Fraud case looms over presidential election

  • Published : Apr 5, 2010 - 10:01
  • Updated : Apr 5, 2010 - 10:01

The nationwide vote today to elect a new president is being overshadowed by an impending probe into financial misconduct allegedly involving frontrunner Lee Myung-bak.
Lee remains a poll favorite despite renewed attacks from political rivals over his possible role in the 2001 stock price manipulation scandal.
If he wins, it would mark an end to the decade-long liberal rule by empowering the country`s conservatives.
The National Assembly on Monday approved a bill to launch an independent probe into the GNP candidate. Prior to the passage, Lee said he decided to accept the bill to help end partisan fighting that regressed into a fist-flying brawl in the National Assembly this week.
It followed the liberal United New Democratic Party`s disclosure on Monday of video footage indicating that, contrary to his assertions, he may have contributed to a financial scandal. The reinvestigation by an independent counsel is expected to start in mid-January, a month before a new president takes office on Feb. 25.
Presidential contenders yesterday toured Seoul to solicit votes before the curtain closed on their three-week campaign.

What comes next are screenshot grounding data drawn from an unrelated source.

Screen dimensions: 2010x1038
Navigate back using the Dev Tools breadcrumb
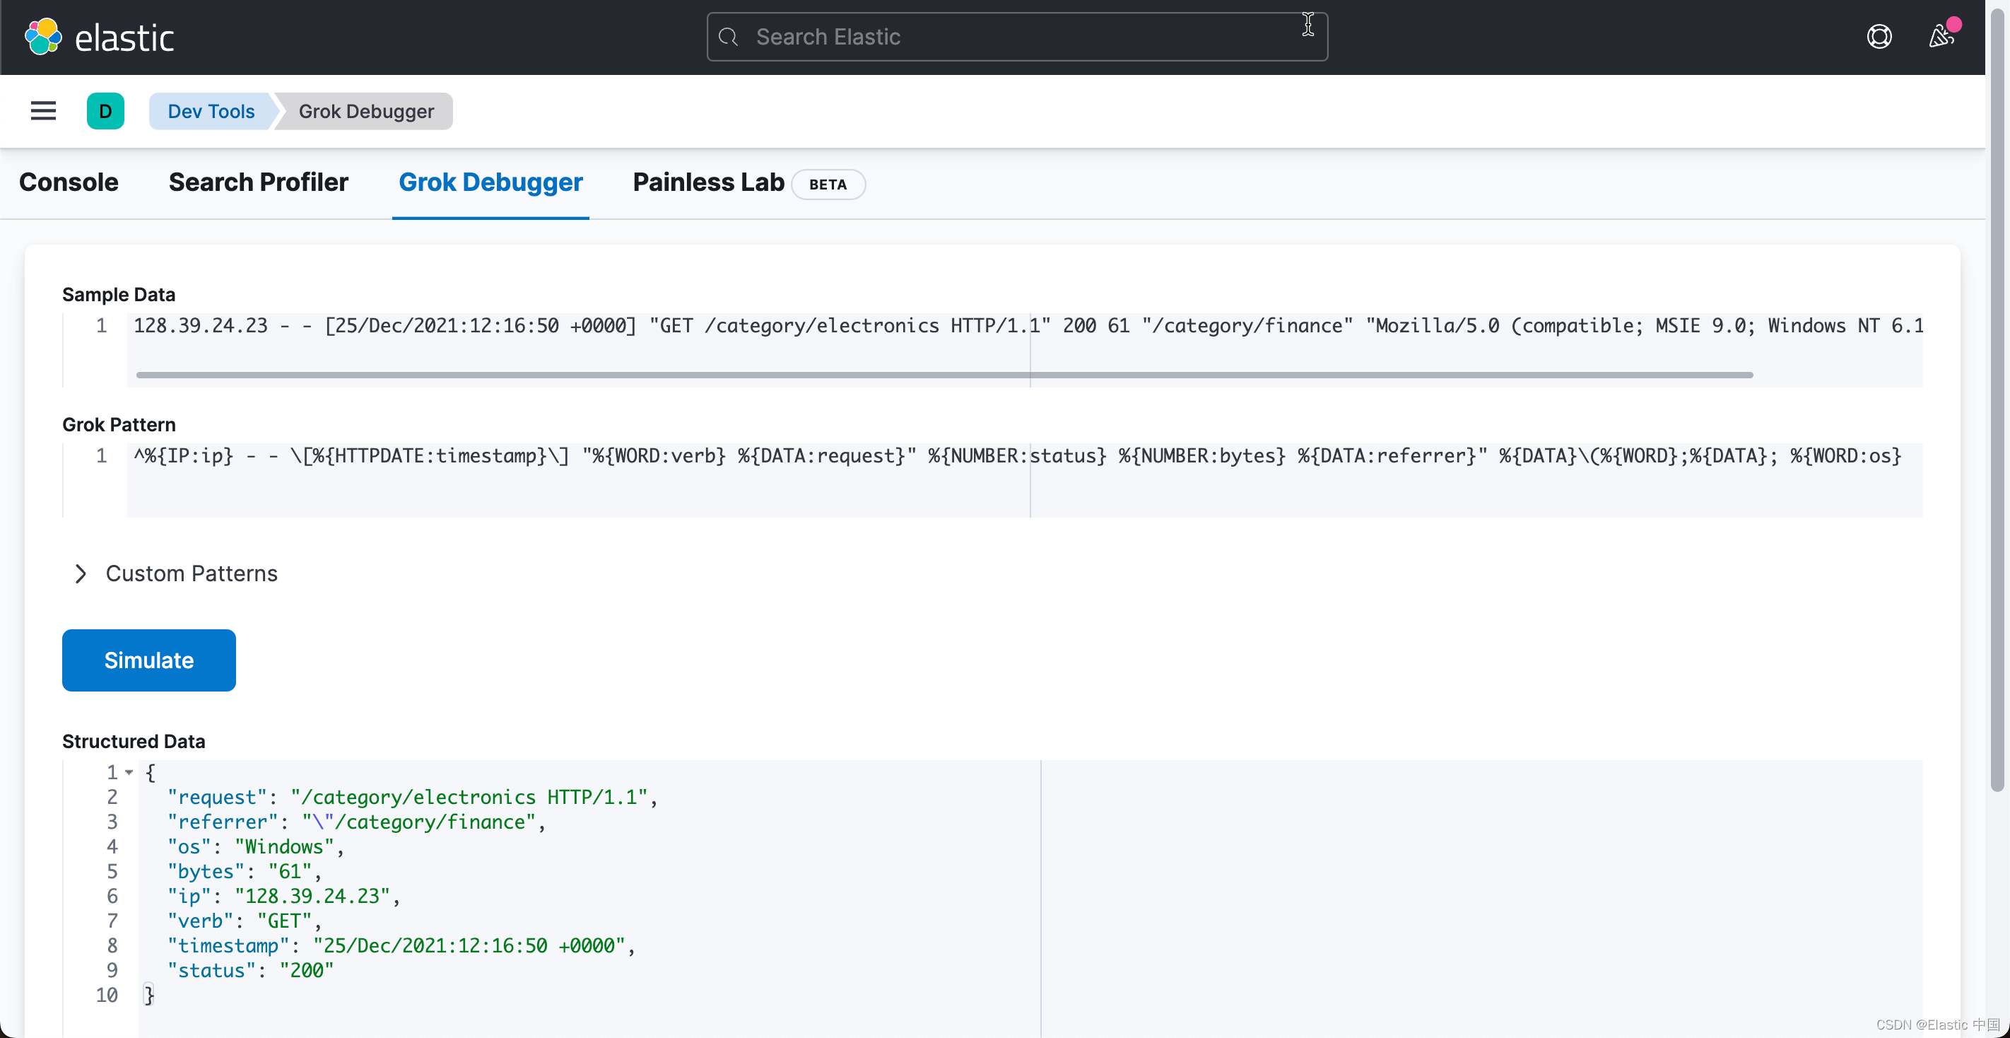211,111
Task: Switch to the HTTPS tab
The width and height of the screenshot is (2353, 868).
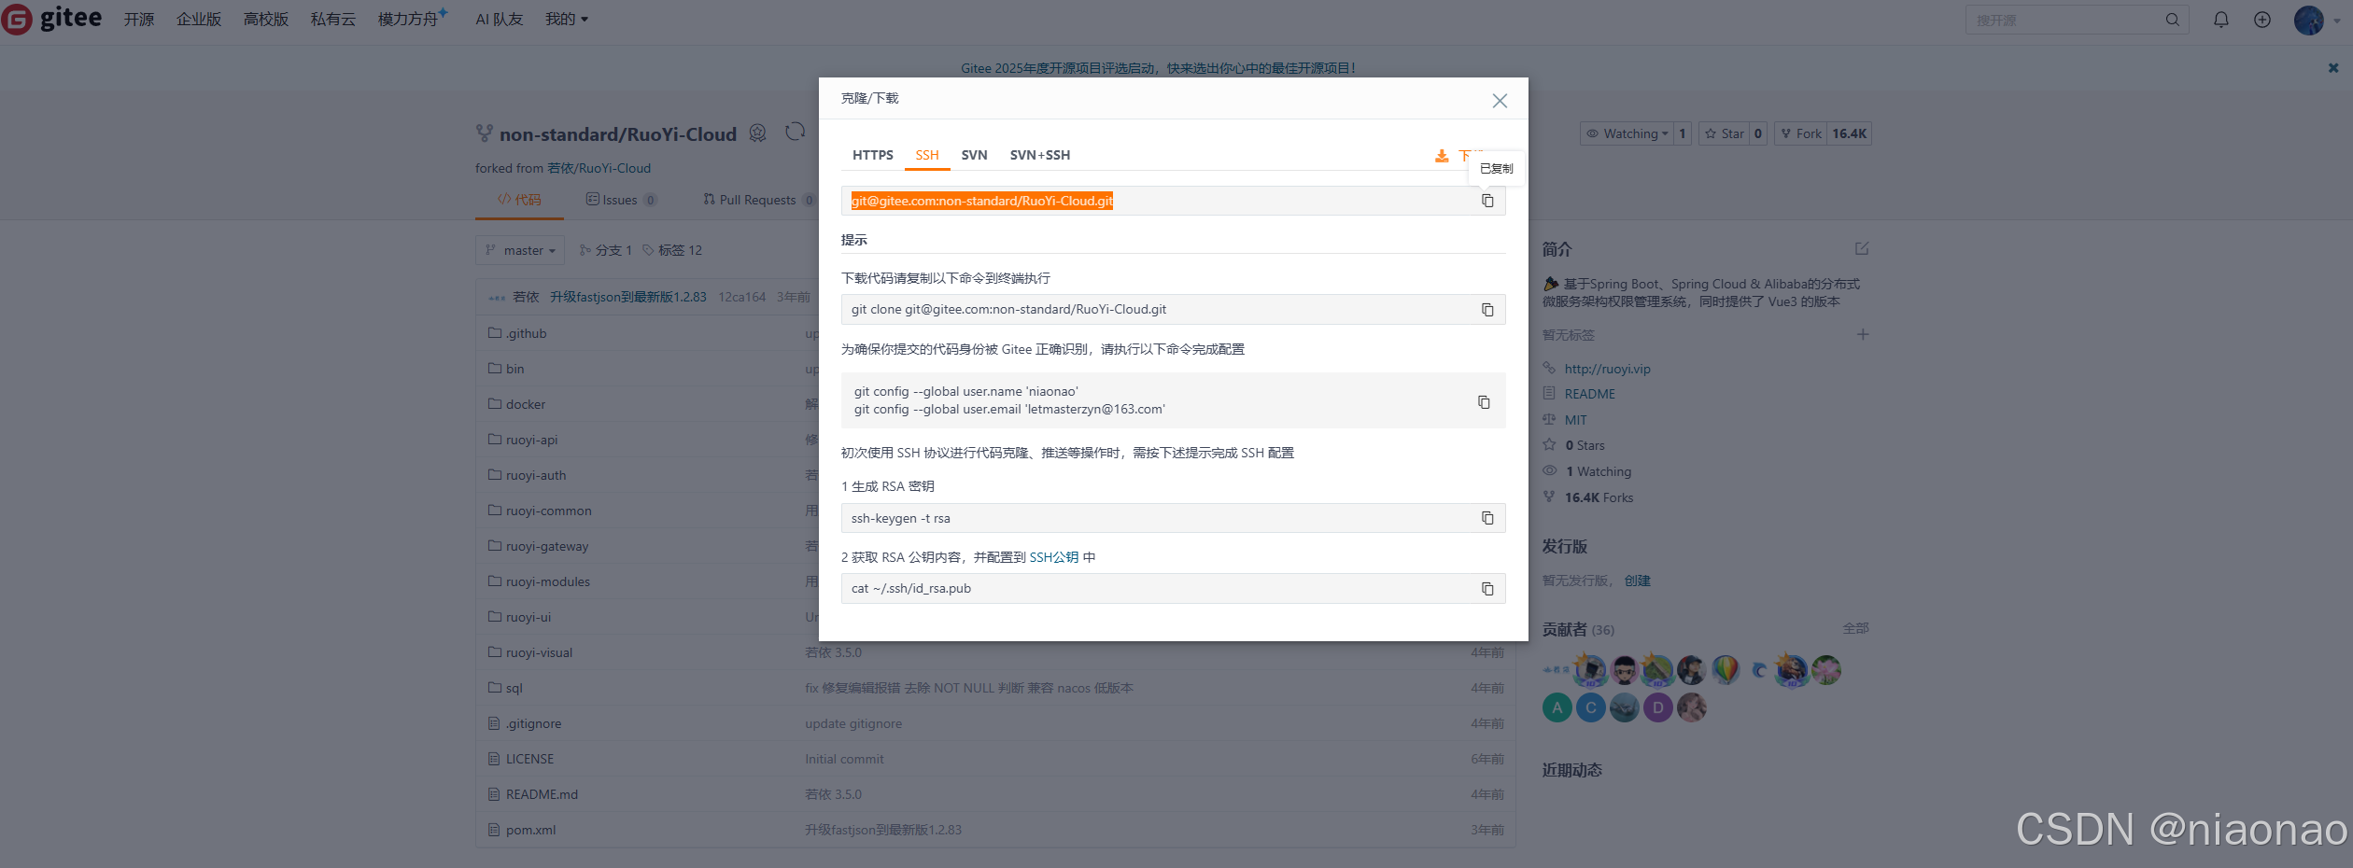Action: point(872,155)
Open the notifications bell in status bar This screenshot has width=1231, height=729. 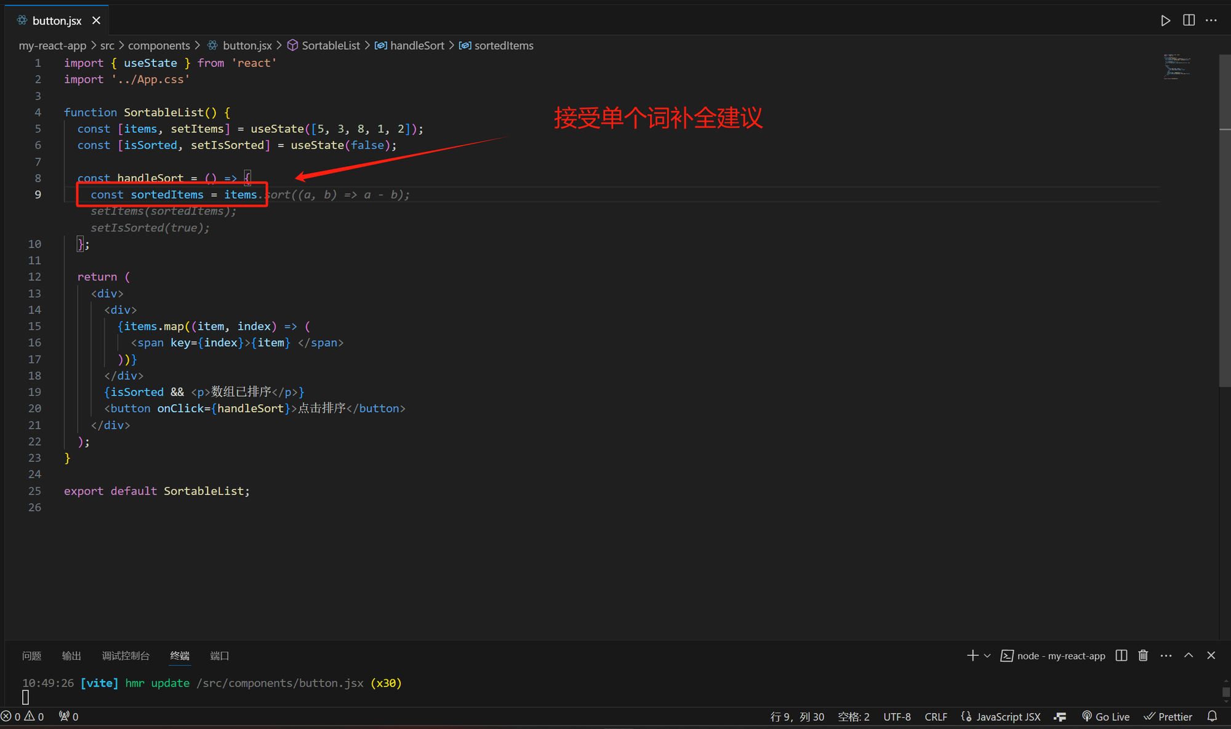pos(1212,717)
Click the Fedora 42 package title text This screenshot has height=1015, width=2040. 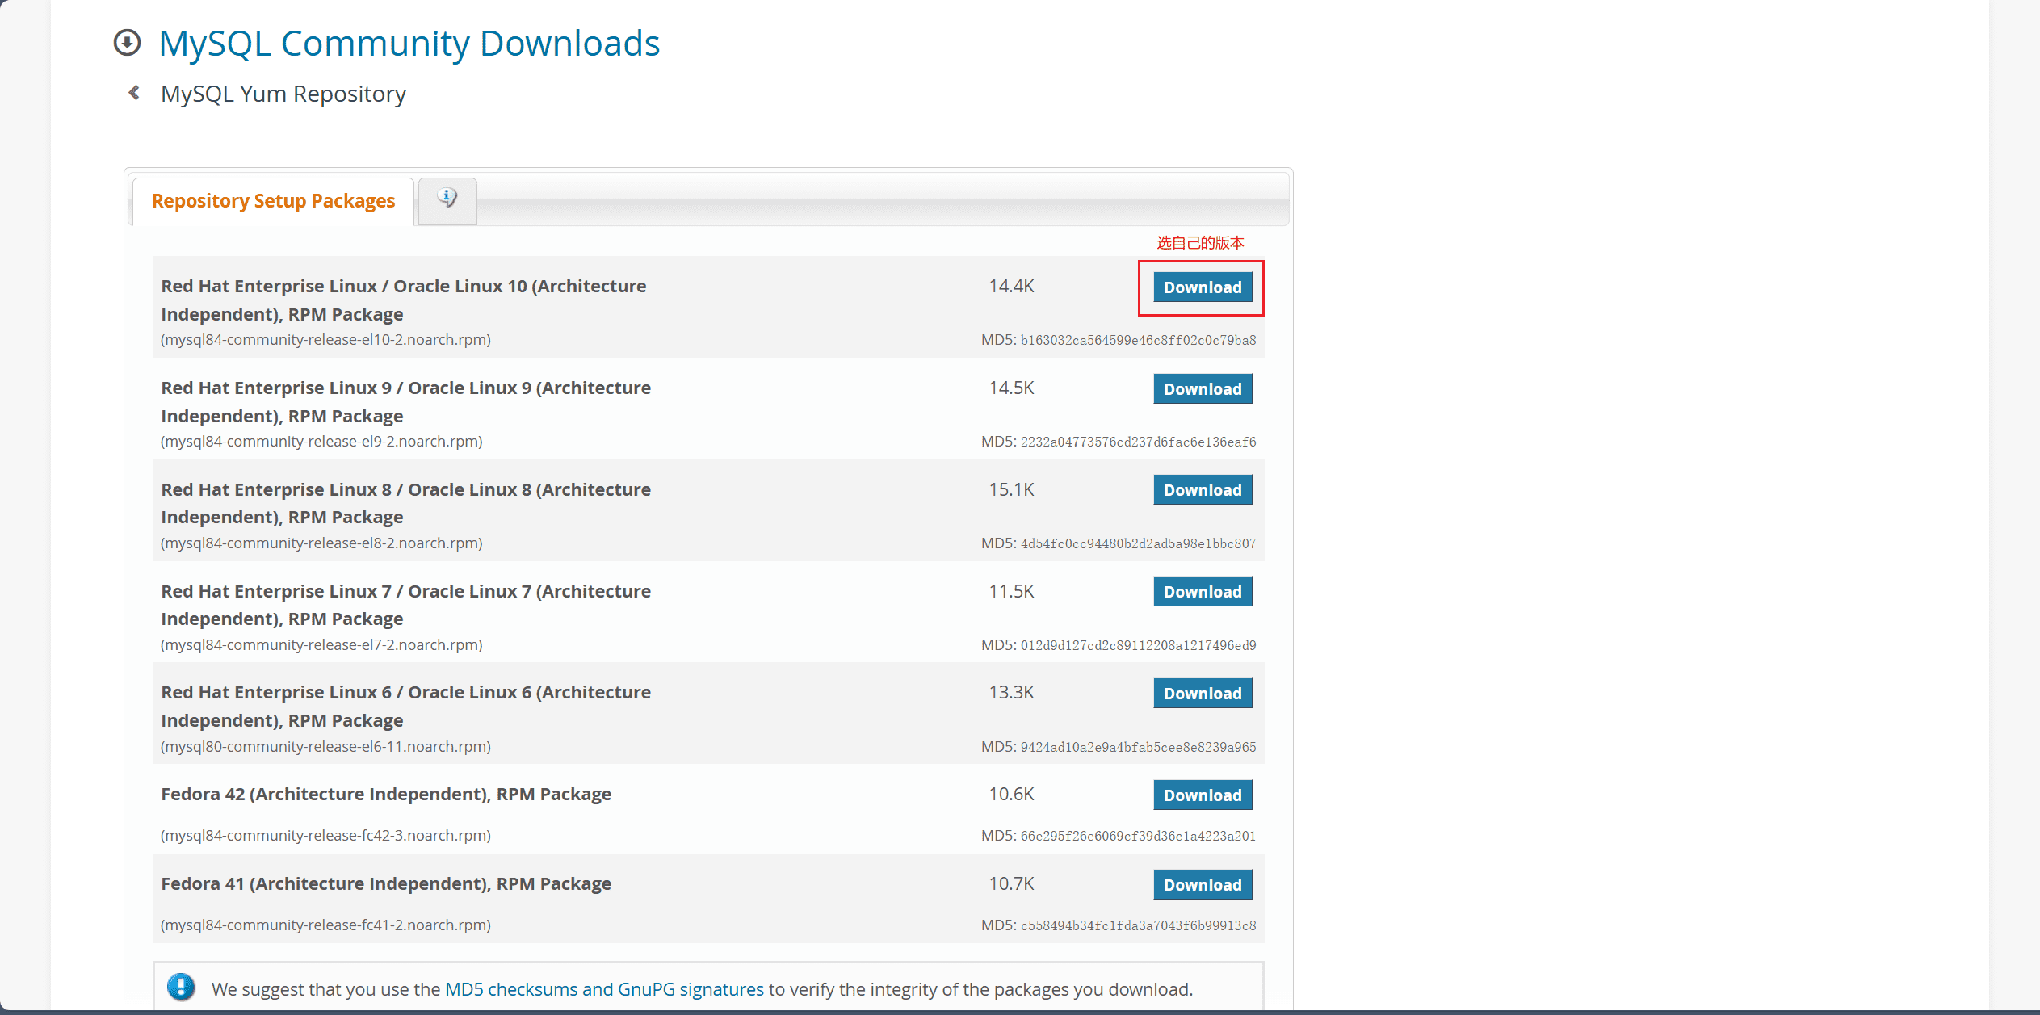click(385, 795)
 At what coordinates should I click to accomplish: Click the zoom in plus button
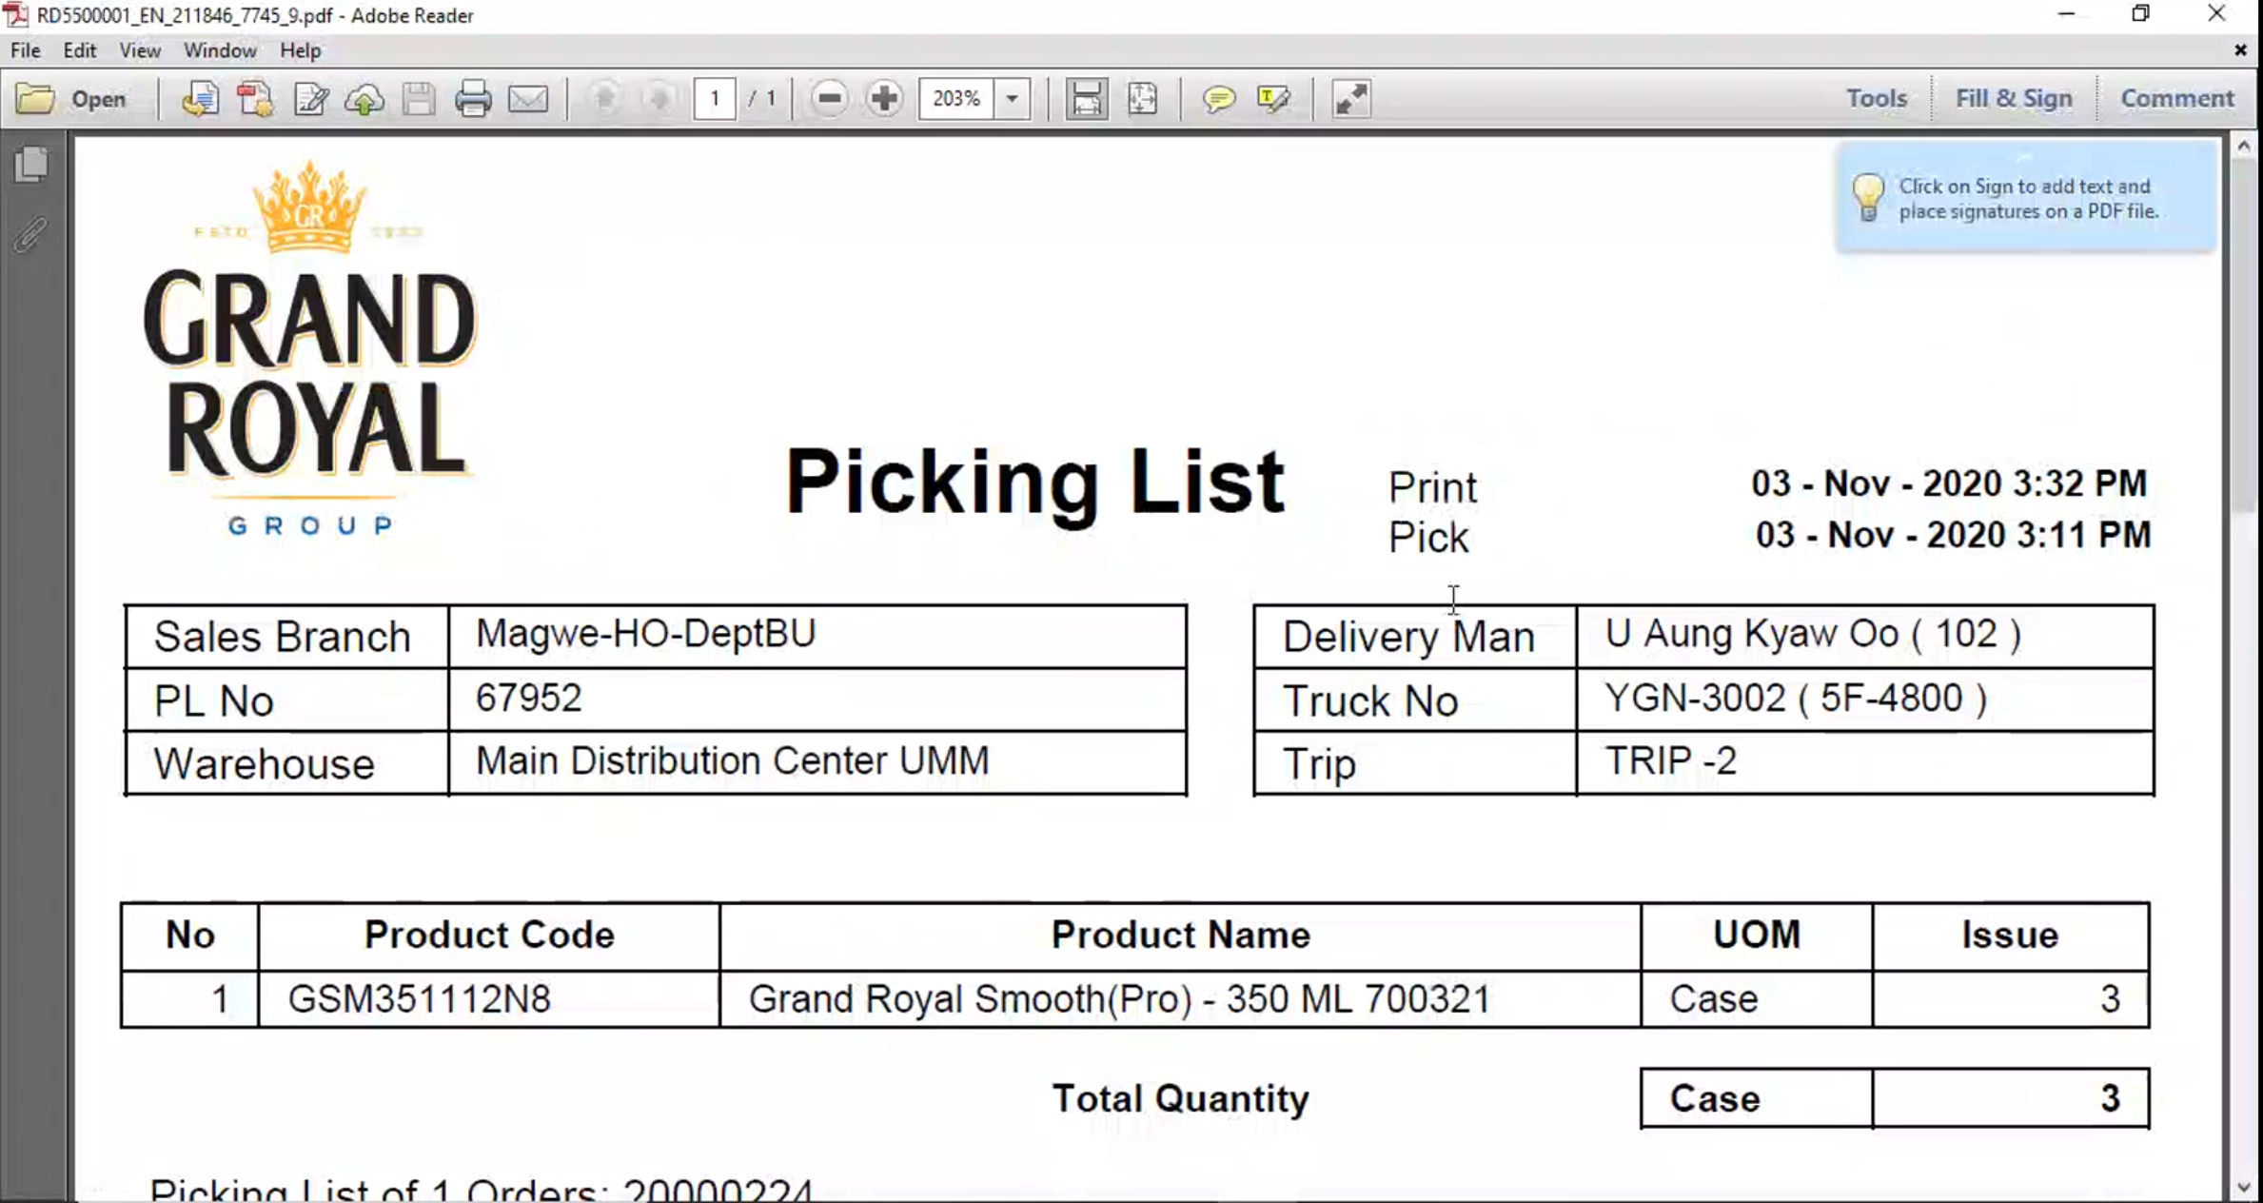point(884,99)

"It doesn`t matter how many special investigations I am subject to; the truth does not change," Lee of the GNP said, reiterating that the prosecution has already cleared his name.
Lee Myung-bak criticized the country`s largest political party, the UNDP, for resorting to "dirty politics" in Chung Dong-young`s "desperate attempt to grab power."
Chung, due partly to unsuccessful campaign strategies and partly to his link to President Roh Moo-hyun, who has grown exceedingly unpopular for his economic policies, has increasingly resorted to going negative against Lee. Polls taken last week showed a yawning 30 percent gap between the pair.
As another tactic, the liberal side has steadfastly defined the presidential election as a battle between themselves and "corrupt conservatives" who are represented by Lee Myung-bak. The GNP, on the other hand, claims it is time to end the rule of the "incompetent" liberals.
Chung yesterday called on voters to cast their ballots for the UNDP and himself in order to keep Lee Myung-bak from winning.
"I solemnly implore each and every one of our voters to come together to keep a lying, corrupt conman from becoming the leader of this country," Chung said. He also declared himself as the "de facto pan-liberal candidate" who should be considered as the sole candidate representing all the liberal camps.
Chung`s earlier attempts to forge alliances with Rhee In-je of the Democratic Party and Moon Kook-hyun of the Create Korea Party all failed because of clashing interests.
Some DP leaders have called on Rhee to quit the race and to help Chung gain a better footing, but Rhee shunned the request. He said he would complete the race.
Moon, formerly CEO of Yuhan-Kimberly, denounced the top two presidential candidates. He called Lee Myung-bak "corrupt" and Chung Dong-young "incompetent."

Independent Lee Hoi-chang appealed for right-wing support, saying he was the only "true" conservative candidate in the race.
He said, if he wins the election, he will form a government coalition with former GNP Chairwoman Park Geun-hye who is influential among conservative voters.
Lee Hoi-chang on Monday was spurned by Park who declined his request to visit her home. Lee Hoi-chang has desperately attempted to gain Park`s support in his quest for power.
The former GNP leader said if Lee Myung-bak wins, the entire country would be forced into further political chaos over the special investigation parliament is seeking on the frontrunner.
"That is why a criminal suspect should not be elected as president," the independent candidate said.